The printed wiring board obtained by such a method had extremely good reliability in through-hole connection.

In this way, in the printed wiring board according to the present invention, a conductive metal layer is selectively formed only in the parts that require soldering, and the circuit conductor layer is formed of conductive paste in other parts that do not require soldering. However, when forming a conductive metal layer on the entire circuit conductor layer made of conductive paste by vacuum evaporation,
Not only is it difficult to align the metal mask and the circuit conductor layer, but there are also disadvantages such as large dimensional restrictions on the wiring circuit when creating the metal mask.

Effects of the Invention As is clear from the above explanation, the printed wiring board according to the present invention comprises first printing a conductive paste on at least one main surface of an insulating substrate to form a desired circuit conductor layer, and then forming the desired circuit conductor layer on at least one main surface of an insulating substrate. A conductive metal layer that can be soldered by vacuum evaporation through a metal mask is constructed only in the portions of the circuit conductor layer that require soldering.
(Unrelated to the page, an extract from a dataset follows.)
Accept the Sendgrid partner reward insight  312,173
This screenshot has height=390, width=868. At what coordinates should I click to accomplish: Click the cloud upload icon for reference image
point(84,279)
Therefore, the printed wiring board according to the present invention can achieve a completely dry manufacturing process, can perform good soldering only on the necessary parts of the circuit conductor layer made of conductive paste, and can have a conductor resistance of the circuit conductor layer. It is possible to obtain remarkable effects not found in conventional examples, such as being able to lower the value.

[Brief explanation of drawings]

FIG. 1 is a sectional view of main parts of a conventional printed wiring board. Figures 2 M to C are cross-sectional views of main parts in the main manufacturing process of a printed wiring board according to an embodiment of the present invention, Figure 3 is a perspective view of a metal mask used in the present invention, and Figure 4 is a cross-sectional view of a printed wiring board according to an embodiment of the present invention. FIG. 2 is a cross-sectional view of main parts of a printed wiring board in an embodiment of the present invention. 3...Insulating substrate, 4...Circuit conductor layer made of conductive paste, 6...Metal mask, 6a
...Metal plate, 6b...Through hole, 6...
. . . Conductive metal layer, 7 . . . Through hole. Name of agent: Patent attorney Toshio Nakao and 1 other person 2nd
figure

Claims (4)

[Claims] (1) Forming a desired circuit conductor layer using conductive paste on at least one principal surface of an insulating substrate, and forming a conductive metal layer that can be soldered only on a portion of the circuit conductor layer that requires soldering. A printed wiring board featuring (2) A hole passing through the circuit conductor layer formed of conductive paste is provided, and a conductive metal layer that can be soldered is formed on the inner wall surface of the through hole and a part of the circuit conductor layer around it. A printed wiring board according to claim 1. (3) Claim 1 characterized in that solder does not adhere to the circuit conductor layer formed of conductive paste.
Printed wiring board as described in section. (4) The printed wiring board according to claim 1, wherein the solderable conductive metal layer is formed by vacuum deposition.